Le singe hurleur, 14 janvier 2011
Livre référence:
Mémoires d’un révolutionnaire 1905-1945
« Mémoire d’un révolutionnaire » de Victor Serge
Après la sortie l’année dernière du livre « Ce que tout révolutionnaire doit savoir de la répression » relatant les techniques d’intimidation de l’Okhrana russe, l’intégralité des mémoires d’un révolutionnaire de Victor Serge est enfin disponible chez Lux.
Recouvrant la période 1905 à 1945, le livre se scinde en dix chapitres correspondants à des phases de l’histoire ou de la pensée de Serge. Jean Rière à conserver pour cette édition l’ensemble des éléments supprimés ou modifiés par Serge lui-même, ce dans un soucis de comprendre pleinement son processus d’écriture. Il a également implémenté cette pensée d’une riche annotation explicative et d’un appendice de Victor Serge relatant les raisons de sa rupture avec Trotsky. Rupture qui doit plus d’ailleurs à la dérive de ses adorateurs qu’à lui-même.

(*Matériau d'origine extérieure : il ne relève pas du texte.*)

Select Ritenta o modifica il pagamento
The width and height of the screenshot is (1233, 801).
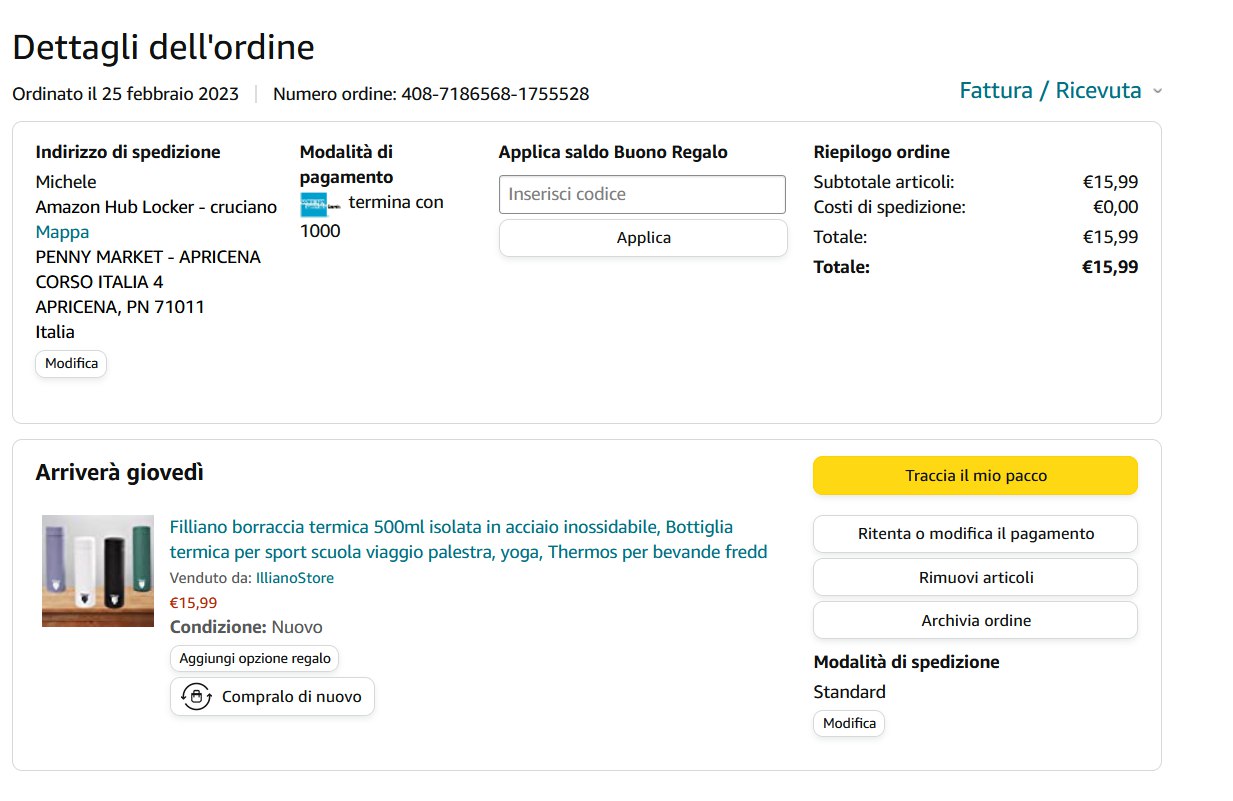[x=975, y=534]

Débutant par une rapide description de son apprentissage de révolutionnaire, il livrera ses pensées sur l’évolution du socialisme et sur l’échec de la révolution communiste mondiale, tout en décrivant les principales forces en présence, tentant de mettre à jours les enjeux et stratégies obscures pour la majeure partie des gens. Staline est, pour Serge, « inquiétant et banal comme un poignard du Caucase » (p.116 ).
Ces mémoires, écrites quelques décennies après les faits qu’elles relatent, possèdent à la fois une force historique et un recul visionnaire, formant à partir des expériences passées une réflexion sur la société à venir. Alors que beaucoup l’accuse de trop en dire, lui sait déjà que son travail est une trace nécessaire.
On comprend mieux grâce à Victor Serge les liens entre les groupes communistes internationaux, la complexité de l’application du communisme en Russie (Victor Serge dresse un portrait sans concession de la misère socialiste). On retrouve également son observation sur l’importance de la manipulation politique en temps de crise : « Les nouvelles méthodes de domination de l’esprit des masses reprennent les procédés de la grande publicité commerciale, en y ajoutant, sur un fond irrationnel, une violence forcenée ».(p. 426). Nous sommes alors en pleine montée du nazisme… Et ce que l’on constate, c’est que ces méthodes sont en tout point similaires à celles utilisées aujourd’hui par les politiques au pouvoir…
Véritable passeur, Victor Serge fut également un des rouages fondamental de l’histoire du 20ème Siècle. Ce personnage fut de toutes les batailles socialistes. Belge émigrant en France puis en Russie, avant de revenir dans la vieille Europe occidentale, il adopta de tout temps la plume comme moyen de transmission, traducteur des évolutions fatidiques du monde.
Alors que les socialistes russes sont asphyxiés par la misère, les socialistes occidentaux eux accèdent peu à peu aux plaisirs bourgeois : « Ces richesses à porté de main, sans socialisme, ni plan. C’était crispant. » (p.408)… « Ils allaient à la grande manifestation socialiste et ils ressemblaient aux bourgeois tels que d’après le cinéma l’imagination populaire se la représente en Russie. Pacifiques, contents de leur sorts ; j’entrevoyais que ces ouvriers d’occidents n’éprouvaient plus aucune envie de se battre pour le socialisme ni d’ailleurs pour quoi que ce fût. » (p.409)
Alors que l’antisémitisme s’accroit en France, Victor Serge note avec horreur l’affaiblissement de la volonté même chez les esprits les plus brillants : « Un militant, parlant à un congrès syndicale s’exclamait : « Plutôt la servitude que la mort ! » Je répondais à une institutrice qui défendait devant moi cette thèse de la déchéance : « Mais la servitude, c’est aussi la mort, tandis que le combat, ce n’est que le risque de la mort ». (p. 436)
La défaite des communistes espagnoles marque, selon Serge, un coup fatal pour le communisme mondial et la révolution socialiste, considérée dès lors comme une utopie dangereuse. Le retrait de toute forme d’engagement amène au déni des anciens camarades, et Victor serge lui aussi est traqué, dénoncé et accusé de « préparer un attentat contre le roi des Belges » (p.413). Une vie de fuite et d’engagement dans l’action, exemplaire à plus d’un titre, et portée par une conviction profonde :
« La révolution russe ne peut pas se limiter à un changement de régime politique; elle est, doit être sociale. » (p.87).